● **Description of the task**
List every line in the records below that contains the string "size", copying each line in full.

● **Data for this exercise**
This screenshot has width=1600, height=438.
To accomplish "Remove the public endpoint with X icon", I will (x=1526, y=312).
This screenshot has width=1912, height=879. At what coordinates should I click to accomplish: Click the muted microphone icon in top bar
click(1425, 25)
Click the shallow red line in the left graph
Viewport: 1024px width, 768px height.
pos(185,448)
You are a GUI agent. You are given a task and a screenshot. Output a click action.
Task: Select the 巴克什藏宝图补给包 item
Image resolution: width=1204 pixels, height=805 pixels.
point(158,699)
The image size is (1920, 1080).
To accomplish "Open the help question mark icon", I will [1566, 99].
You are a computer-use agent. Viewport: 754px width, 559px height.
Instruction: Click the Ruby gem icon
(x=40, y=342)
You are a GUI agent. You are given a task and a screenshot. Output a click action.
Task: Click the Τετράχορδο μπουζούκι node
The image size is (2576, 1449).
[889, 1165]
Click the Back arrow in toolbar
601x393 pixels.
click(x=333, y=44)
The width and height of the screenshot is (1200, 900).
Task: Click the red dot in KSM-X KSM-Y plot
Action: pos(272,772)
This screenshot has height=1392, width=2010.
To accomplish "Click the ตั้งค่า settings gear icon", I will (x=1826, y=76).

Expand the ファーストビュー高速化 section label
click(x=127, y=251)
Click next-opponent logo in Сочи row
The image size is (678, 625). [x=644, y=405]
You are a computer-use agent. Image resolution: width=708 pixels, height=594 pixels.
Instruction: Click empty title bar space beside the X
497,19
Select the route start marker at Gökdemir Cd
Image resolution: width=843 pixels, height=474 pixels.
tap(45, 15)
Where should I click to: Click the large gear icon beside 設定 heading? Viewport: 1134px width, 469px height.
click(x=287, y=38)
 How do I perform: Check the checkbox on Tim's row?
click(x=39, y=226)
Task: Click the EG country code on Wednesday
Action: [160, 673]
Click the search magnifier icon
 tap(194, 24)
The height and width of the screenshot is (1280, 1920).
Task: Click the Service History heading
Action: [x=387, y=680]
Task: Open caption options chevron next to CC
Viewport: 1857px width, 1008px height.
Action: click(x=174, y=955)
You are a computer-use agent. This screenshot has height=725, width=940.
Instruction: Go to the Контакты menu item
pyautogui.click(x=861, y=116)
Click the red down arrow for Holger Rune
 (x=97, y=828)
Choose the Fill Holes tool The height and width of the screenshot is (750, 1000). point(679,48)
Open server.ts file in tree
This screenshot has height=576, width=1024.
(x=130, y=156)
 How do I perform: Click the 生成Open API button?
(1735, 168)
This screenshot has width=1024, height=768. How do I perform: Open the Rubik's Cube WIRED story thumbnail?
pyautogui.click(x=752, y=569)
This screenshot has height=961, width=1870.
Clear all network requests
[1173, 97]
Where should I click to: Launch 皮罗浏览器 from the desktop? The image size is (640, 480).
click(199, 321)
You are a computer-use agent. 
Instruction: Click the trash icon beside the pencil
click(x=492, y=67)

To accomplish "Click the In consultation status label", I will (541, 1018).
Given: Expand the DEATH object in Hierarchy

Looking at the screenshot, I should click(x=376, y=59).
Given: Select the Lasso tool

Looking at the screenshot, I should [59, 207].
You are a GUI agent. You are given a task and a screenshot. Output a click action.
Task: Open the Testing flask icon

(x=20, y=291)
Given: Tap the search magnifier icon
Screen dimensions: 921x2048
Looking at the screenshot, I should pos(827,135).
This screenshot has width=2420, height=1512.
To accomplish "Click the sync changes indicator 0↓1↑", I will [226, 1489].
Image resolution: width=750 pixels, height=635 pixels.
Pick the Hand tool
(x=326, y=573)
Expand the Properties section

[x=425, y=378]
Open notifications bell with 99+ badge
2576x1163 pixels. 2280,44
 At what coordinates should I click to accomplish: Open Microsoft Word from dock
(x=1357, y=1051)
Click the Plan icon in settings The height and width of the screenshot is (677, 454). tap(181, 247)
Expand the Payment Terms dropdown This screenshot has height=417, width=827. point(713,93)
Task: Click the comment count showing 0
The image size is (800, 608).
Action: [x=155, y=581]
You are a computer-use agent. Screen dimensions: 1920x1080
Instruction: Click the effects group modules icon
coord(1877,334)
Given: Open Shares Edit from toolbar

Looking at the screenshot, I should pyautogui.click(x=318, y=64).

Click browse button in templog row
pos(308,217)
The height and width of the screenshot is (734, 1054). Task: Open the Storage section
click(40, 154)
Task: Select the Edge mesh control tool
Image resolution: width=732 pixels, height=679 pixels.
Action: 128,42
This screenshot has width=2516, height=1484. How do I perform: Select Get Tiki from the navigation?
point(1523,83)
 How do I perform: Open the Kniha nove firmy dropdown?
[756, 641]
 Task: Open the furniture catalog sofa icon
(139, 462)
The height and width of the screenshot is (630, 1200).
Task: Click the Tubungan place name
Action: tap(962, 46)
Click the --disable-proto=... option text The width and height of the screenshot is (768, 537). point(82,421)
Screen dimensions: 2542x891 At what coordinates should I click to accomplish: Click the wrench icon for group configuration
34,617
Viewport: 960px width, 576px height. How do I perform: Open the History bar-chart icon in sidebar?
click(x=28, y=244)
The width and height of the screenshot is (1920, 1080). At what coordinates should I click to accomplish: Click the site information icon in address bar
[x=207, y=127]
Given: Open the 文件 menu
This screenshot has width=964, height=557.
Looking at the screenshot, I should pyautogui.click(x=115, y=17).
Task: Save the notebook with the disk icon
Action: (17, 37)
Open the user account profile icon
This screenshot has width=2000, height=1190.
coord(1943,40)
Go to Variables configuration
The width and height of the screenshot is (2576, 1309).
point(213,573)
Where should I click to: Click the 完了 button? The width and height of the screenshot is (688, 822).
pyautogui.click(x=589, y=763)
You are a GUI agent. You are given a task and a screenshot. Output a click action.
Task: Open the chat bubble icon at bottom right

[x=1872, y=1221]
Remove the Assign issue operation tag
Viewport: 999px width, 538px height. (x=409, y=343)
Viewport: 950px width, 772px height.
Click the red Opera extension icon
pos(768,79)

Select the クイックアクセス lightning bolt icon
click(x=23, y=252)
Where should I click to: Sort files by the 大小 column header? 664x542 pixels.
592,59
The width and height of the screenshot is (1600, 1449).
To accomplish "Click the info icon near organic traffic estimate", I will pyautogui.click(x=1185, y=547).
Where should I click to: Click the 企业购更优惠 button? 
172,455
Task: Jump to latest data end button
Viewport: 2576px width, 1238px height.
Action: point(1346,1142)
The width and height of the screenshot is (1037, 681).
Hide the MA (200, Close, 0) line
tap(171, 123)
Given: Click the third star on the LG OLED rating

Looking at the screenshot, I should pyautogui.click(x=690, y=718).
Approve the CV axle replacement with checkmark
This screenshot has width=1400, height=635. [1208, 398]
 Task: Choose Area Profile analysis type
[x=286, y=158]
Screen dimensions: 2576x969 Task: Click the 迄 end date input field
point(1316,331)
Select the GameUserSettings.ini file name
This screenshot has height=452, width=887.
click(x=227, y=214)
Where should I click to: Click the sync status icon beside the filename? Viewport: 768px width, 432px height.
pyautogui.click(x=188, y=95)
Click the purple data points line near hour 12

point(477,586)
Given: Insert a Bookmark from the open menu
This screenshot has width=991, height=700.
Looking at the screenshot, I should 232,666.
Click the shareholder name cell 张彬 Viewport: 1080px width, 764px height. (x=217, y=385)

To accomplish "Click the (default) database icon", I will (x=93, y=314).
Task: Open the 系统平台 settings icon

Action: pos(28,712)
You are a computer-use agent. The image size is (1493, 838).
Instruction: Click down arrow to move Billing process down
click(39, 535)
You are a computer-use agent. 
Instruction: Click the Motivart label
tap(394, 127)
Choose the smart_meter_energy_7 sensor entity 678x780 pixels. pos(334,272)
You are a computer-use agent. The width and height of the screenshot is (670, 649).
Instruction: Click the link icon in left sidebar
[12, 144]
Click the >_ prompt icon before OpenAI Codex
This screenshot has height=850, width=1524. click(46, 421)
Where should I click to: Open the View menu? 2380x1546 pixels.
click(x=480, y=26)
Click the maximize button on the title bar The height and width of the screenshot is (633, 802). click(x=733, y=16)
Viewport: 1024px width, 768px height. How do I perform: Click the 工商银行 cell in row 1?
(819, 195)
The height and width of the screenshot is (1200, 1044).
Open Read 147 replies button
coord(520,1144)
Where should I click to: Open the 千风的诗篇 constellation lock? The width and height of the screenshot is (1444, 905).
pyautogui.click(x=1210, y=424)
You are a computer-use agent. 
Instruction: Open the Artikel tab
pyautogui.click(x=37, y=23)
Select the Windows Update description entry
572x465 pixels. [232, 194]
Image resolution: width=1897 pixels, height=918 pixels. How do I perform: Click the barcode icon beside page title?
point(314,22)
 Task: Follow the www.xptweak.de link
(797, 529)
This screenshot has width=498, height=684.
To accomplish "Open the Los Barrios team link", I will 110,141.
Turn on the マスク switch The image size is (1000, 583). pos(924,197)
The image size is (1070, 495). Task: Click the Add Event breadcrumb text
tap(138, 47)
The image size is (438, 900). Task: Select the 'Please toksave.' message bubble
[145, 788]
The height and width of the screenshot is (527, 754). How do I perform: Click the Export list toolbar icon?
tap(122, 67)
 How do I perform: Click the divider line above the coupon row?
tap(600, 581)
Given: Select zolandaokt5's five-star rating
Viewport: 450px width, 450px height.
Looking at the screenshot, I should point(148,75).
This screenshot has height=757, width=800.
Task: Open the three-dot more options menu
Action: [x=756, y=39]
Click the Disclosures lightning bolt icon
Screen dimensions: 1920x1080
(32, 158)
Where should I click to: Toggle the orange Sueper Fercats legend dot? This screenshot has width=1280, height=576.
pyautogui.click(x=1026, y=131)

● **Correct response**
The image size is (1920, 1080).
The image size is (2576, 1449).
The image size is (678, 625). [x=644, y=405]
Where should I click to: Launch 皮罗浏览器 from the desktop? The image size is (640, 480).
The image size is (800, 608).
You are a computer-use agent. The image size is (1493, 838).
Turn on the マスク switch The image size is (1000, 583). pos(924,197)
The image size is (1070, 495). Task: Click the Add Event breadcrumb text
The image size is (438, 900). Task: Select the 'Please toksave.' message bubble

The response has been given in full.